The most important classes for me were Supply Chain Management and manufacturing classes. I believe that they all [helped me] understand the whole picture of what I wanted to do. Statistical analysis classes were also important to learn how to integrate numbers and to see how things actually work. Regarding extracurricular activities, I was part of the Korean classes in KI House (I hope it’s still the same). I attended the classes in Korean [there], and I think it was a wonderful experience for me.


You also mentioned to us that you were a consultant for international freshmen at OASIS, which is now ISSS. Could you tell us more about what kind of work you did there? 

My work was mainly getting to know the freshmen coming from other countries (non-Koreans) and helping them with all the visa issues and procedures related to their stay. I was really honored to help them because I know how much I suffered in the very beginning, when I was starting over. That was really interesting for me, to help other people as well.


In your four years of undergraduate studies, what are some of your favorite memories while you were at KAIST?

I want to add that it was four and a half years, since I [did] a minor. I believe that the [best] part was that the university cared about all of us and all the diversity that we bring with our culture. We had very interesting culture food festivals, mostly during the spring season. I remember the days when we gathered with all the Azerbaijani guys and cooked our traditional food, trying [our] best [even though we were]  only undergraduates. And also in the international kitchen, along with other students, we joked about different cultures, and the next day, we delivered food and had the chance to talk to Koreans to show specialties about our cuisine with other people. That was a really interesting experience because we could share our culture and get to know more about others.


During your stay at KAIST, there must have also been a few difficulties or challenges you encountered.
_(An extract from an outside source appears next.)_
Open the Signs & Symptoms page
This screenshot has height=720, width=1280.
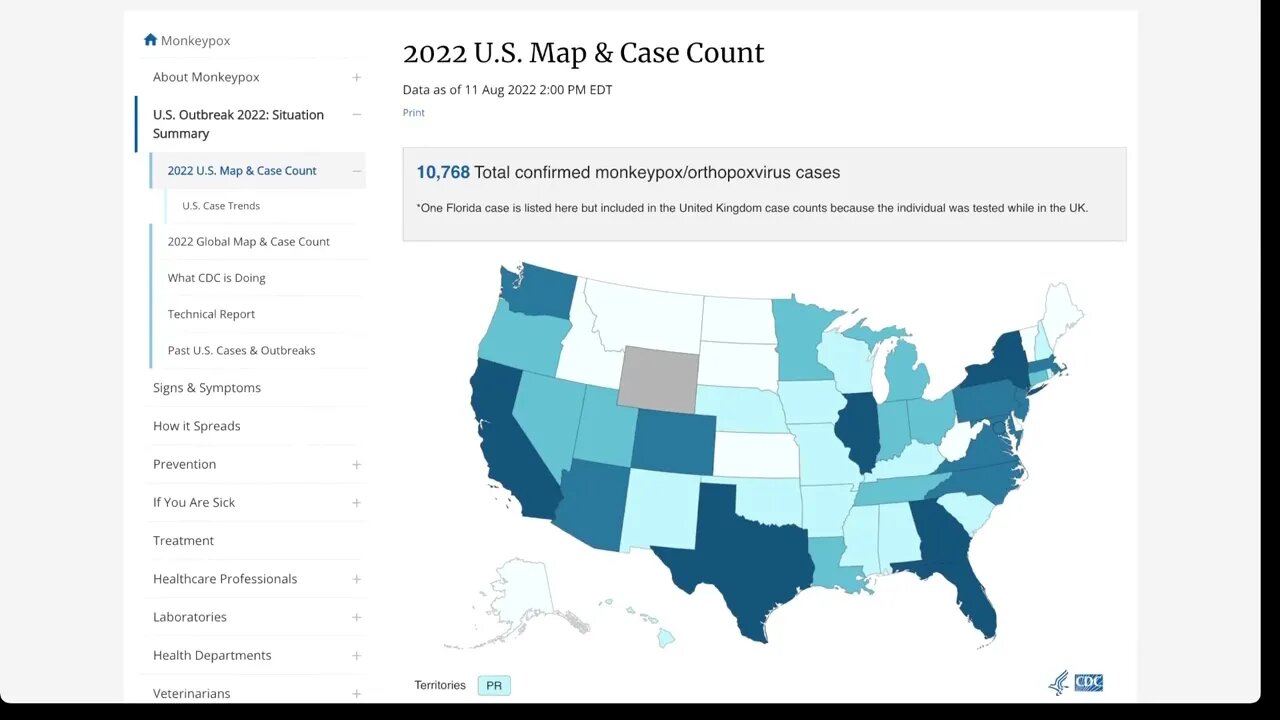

How did you overcome these challenges?

My first year in KAIST was hard because I had to integrate into the new academic sphere and also had to understand a new culture. [Culture is about food, tradition, and everything] and when I go out of the campus, I need to face that people don’t speak English that much. I can say that it was a little tough for me in the beginning. Then, I realized how lucky I was to be in such a great university providing so many different great options for students to learn the latest breakthroughs and information, and I think that [made me] understand that I had to [endure] all the difficulties and do my best to continue.


How did you decide on your career after your undergraduate studies?

I joined a Korean company (Daelim Manufacturing Company) for one year, and after that, I joined KAIST for masters. I think it is a really good chance for undergraduate students to do internships in their third year, because you pretty much understand the realities of life besides taking classes and grasping information from lectures only. You can also understand how the industry works. I had a chance to work in HOWSOL Manufacturing Company in Korea for my internship. After that, I made a clear decision that after my graduation, I wanted to work in the industry. That was the reason that I applied to [Daelim] through a process that took five or six steps, and I was lucky enough to be one of the few foreigners [who got] a chance to work in Daelim.


A lot of international students are worried about working in a Korean company for many obvious reasons (language barrier, cultural difference). What made you decide to work at a Korean company instead of somewhere overseas? 

I checked all of the information, and Daelim was quite interesting for me for the oil and gas sector. But also, I have to admit that [I felt] quite secure [living in Korea], and after studying undergraduate here, I started to understand the country’s regulations and traditions that all made me feel safe, and that I wanted to continue my career in this country.


How many years did you work in [Daelim]?

One year.

Within that year, what made you decide to pursue masters?

As I mentioned again, learning something and doing something in real life are two different things. When I worked as a quality control specialist, I was able to see the industry from a whole aspect, and then I realized that the part of business management was more interesting for me than the technology and marketing part. That’s why I thought that it’s time for me to learn more about managerial part and business management, and return to school to learn about it. I applied to two universities: one in Manchester and the second one was KAIST. I was accepted to both of them, but even though my first goal was to move to London, I realized that I have some strong feelings for my alma mater, KAIST. I decided that it was better for me to stay here and continue my masters in KAIST.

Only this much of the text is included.